Records ▸

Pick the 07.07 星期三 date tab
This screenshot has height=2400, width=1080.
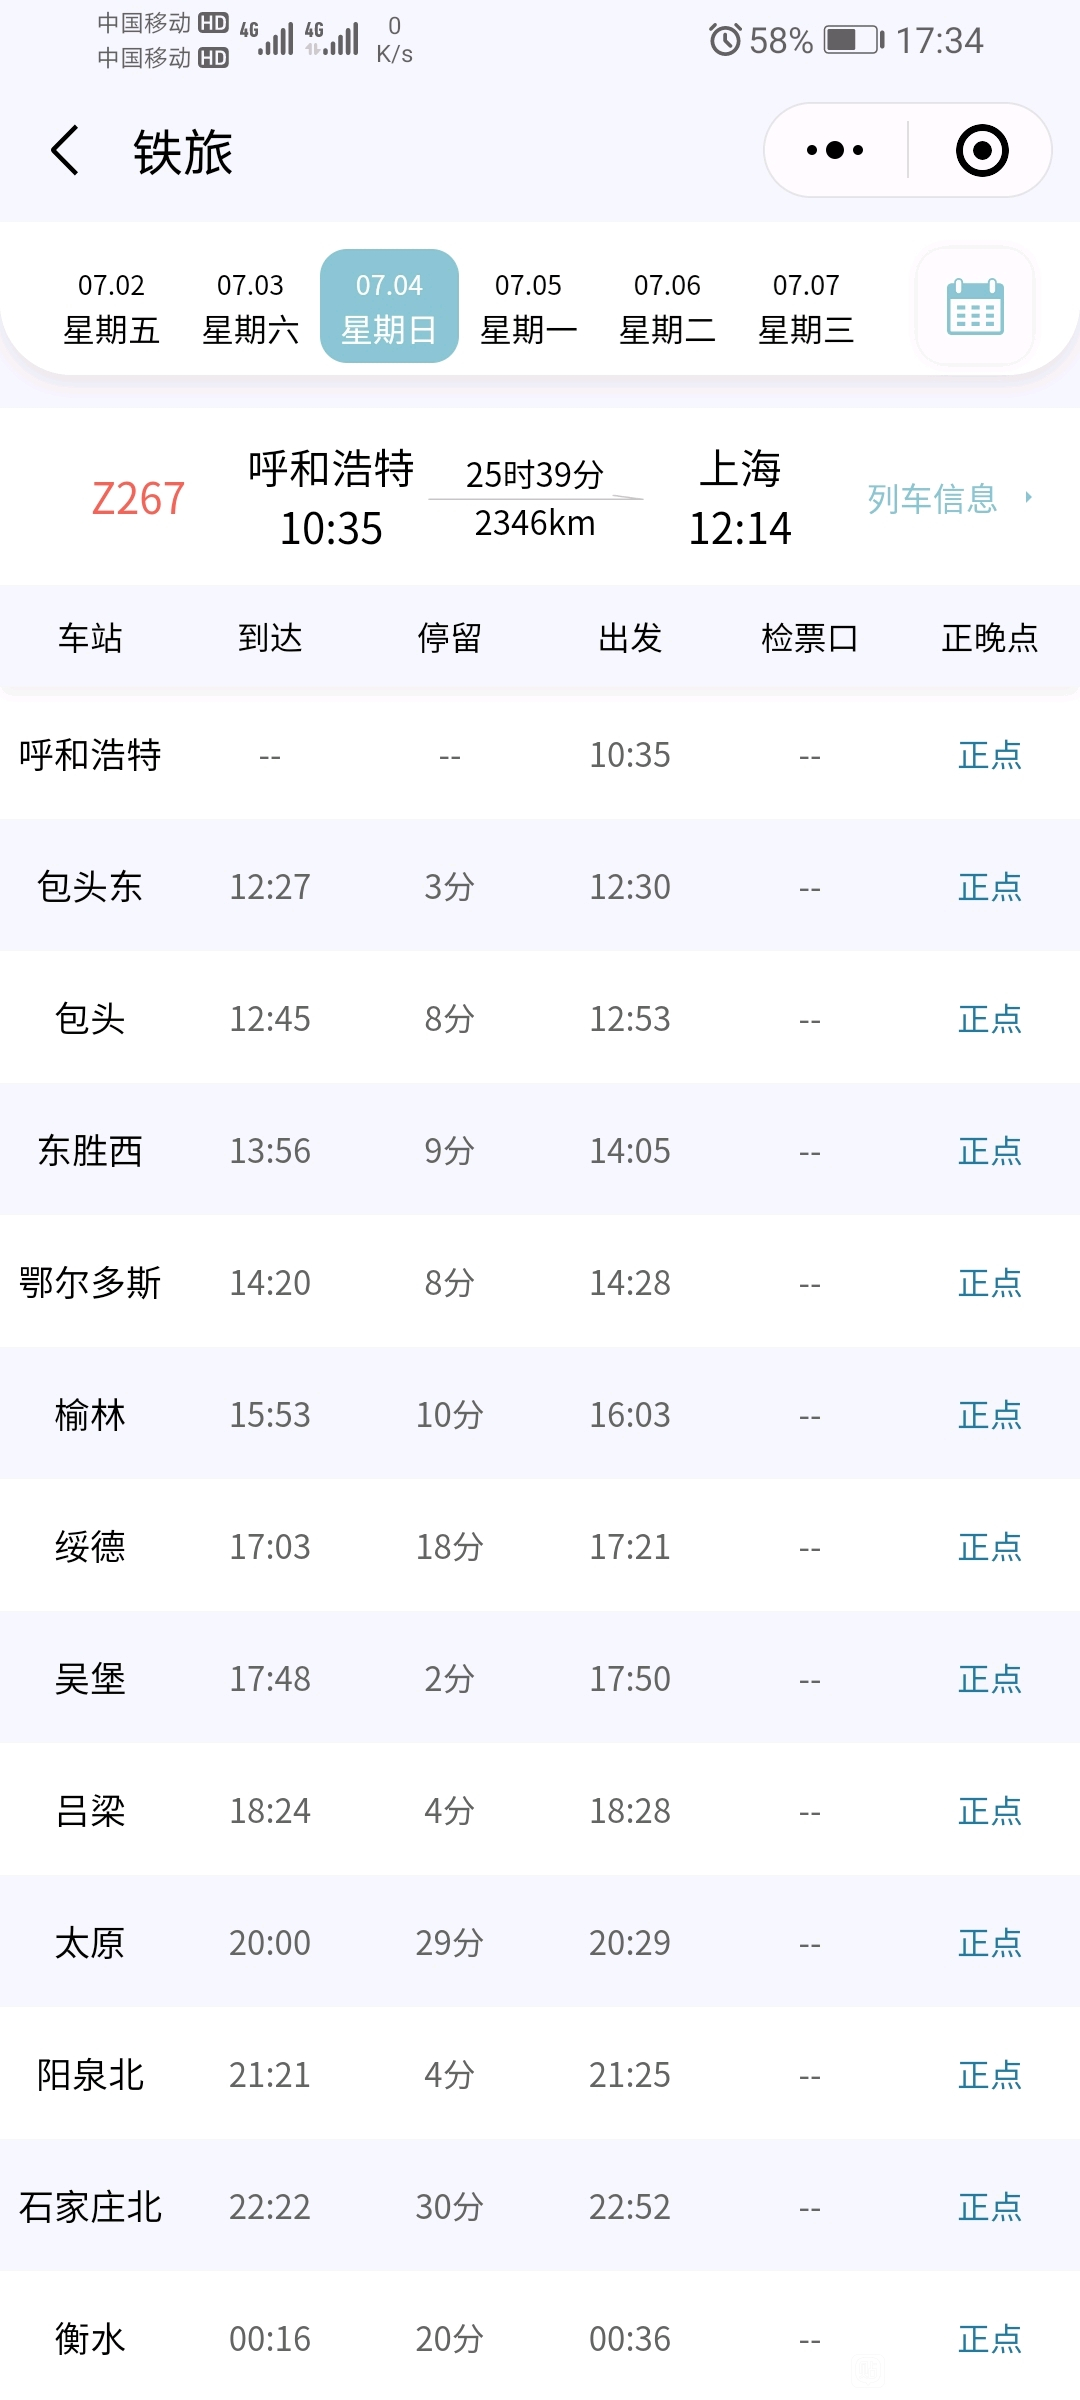806,307
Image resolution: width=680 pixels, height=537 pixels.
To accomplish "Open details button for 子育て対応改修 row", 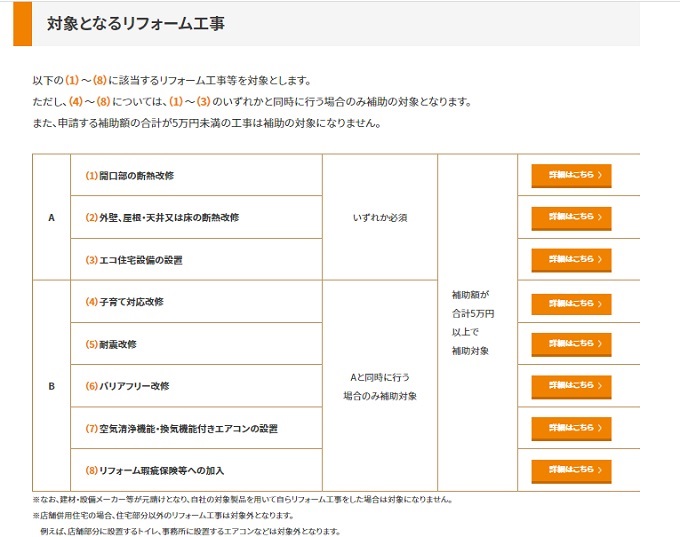I will (x=571, y=303).
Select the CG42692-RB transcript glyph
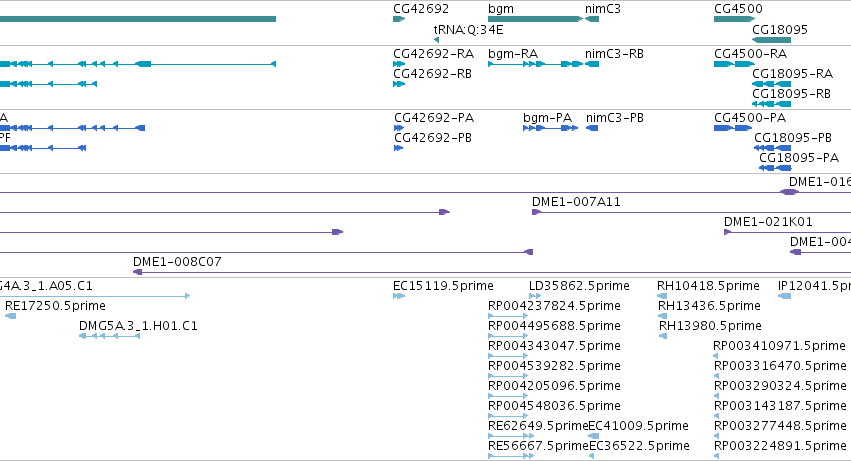Viewport: 851px width, 461px height. [x=399, y=84]
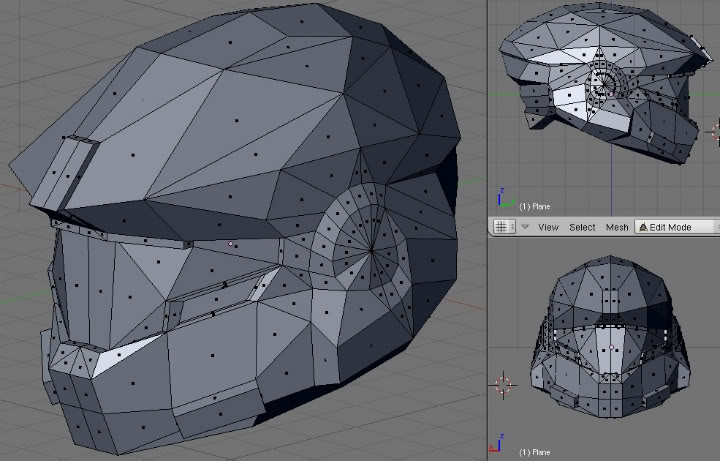
Task: Open the Mesh menu
Action: point(617,227)
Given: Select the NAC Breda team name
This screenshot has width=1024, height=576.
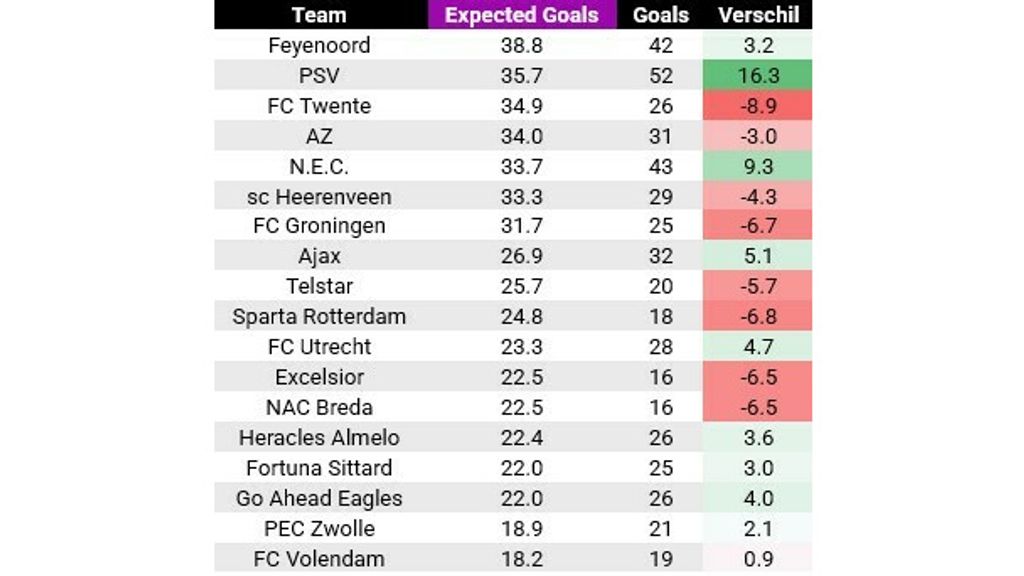Looking at the screenshot, I should [319, 407].
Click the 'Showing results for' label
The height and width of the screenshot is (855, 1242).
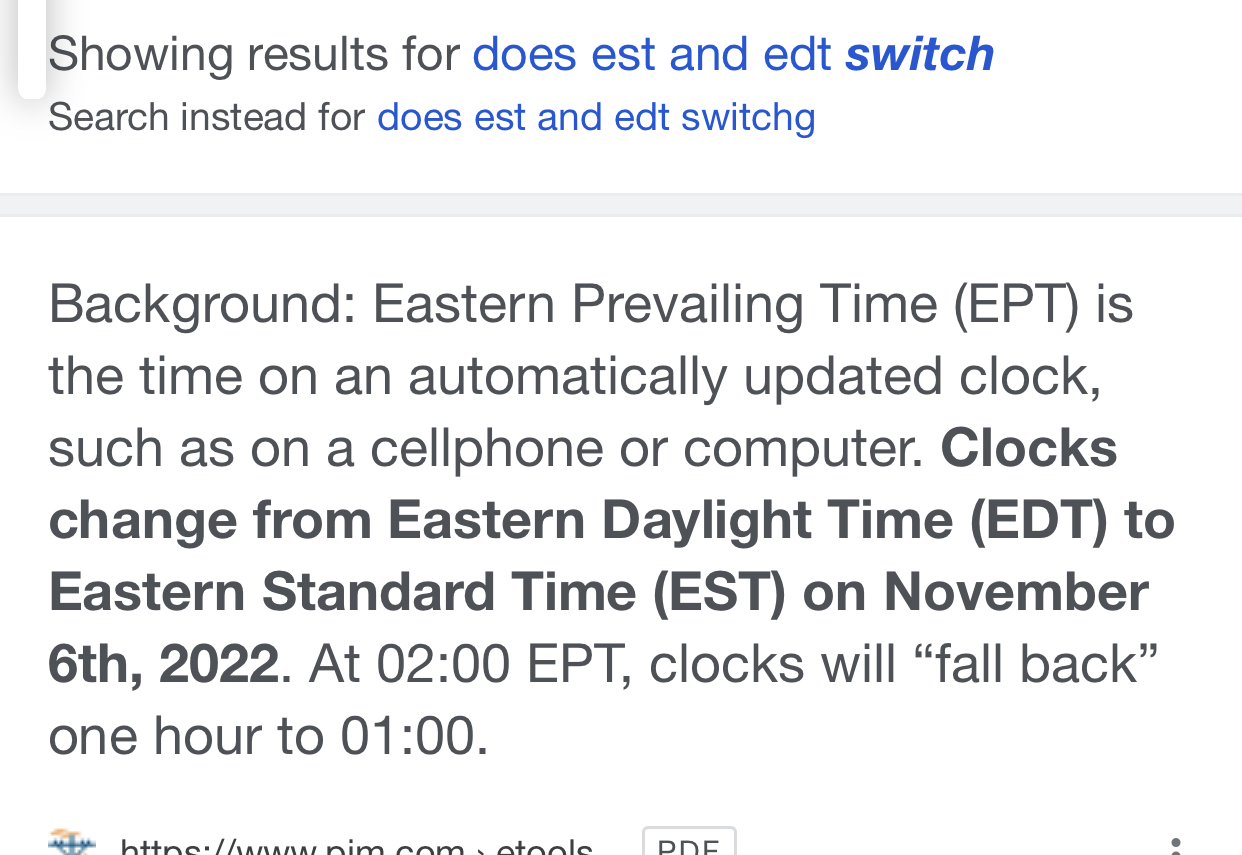click(x=254, y=53)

Prompt ▸ Could you retype exactly the lines running from the one with "The height and" to the end of the material above, pictures omitted?

Result of the task ▸
The height and width of the screenshot is (855, 1242).
click(x=254, y=53)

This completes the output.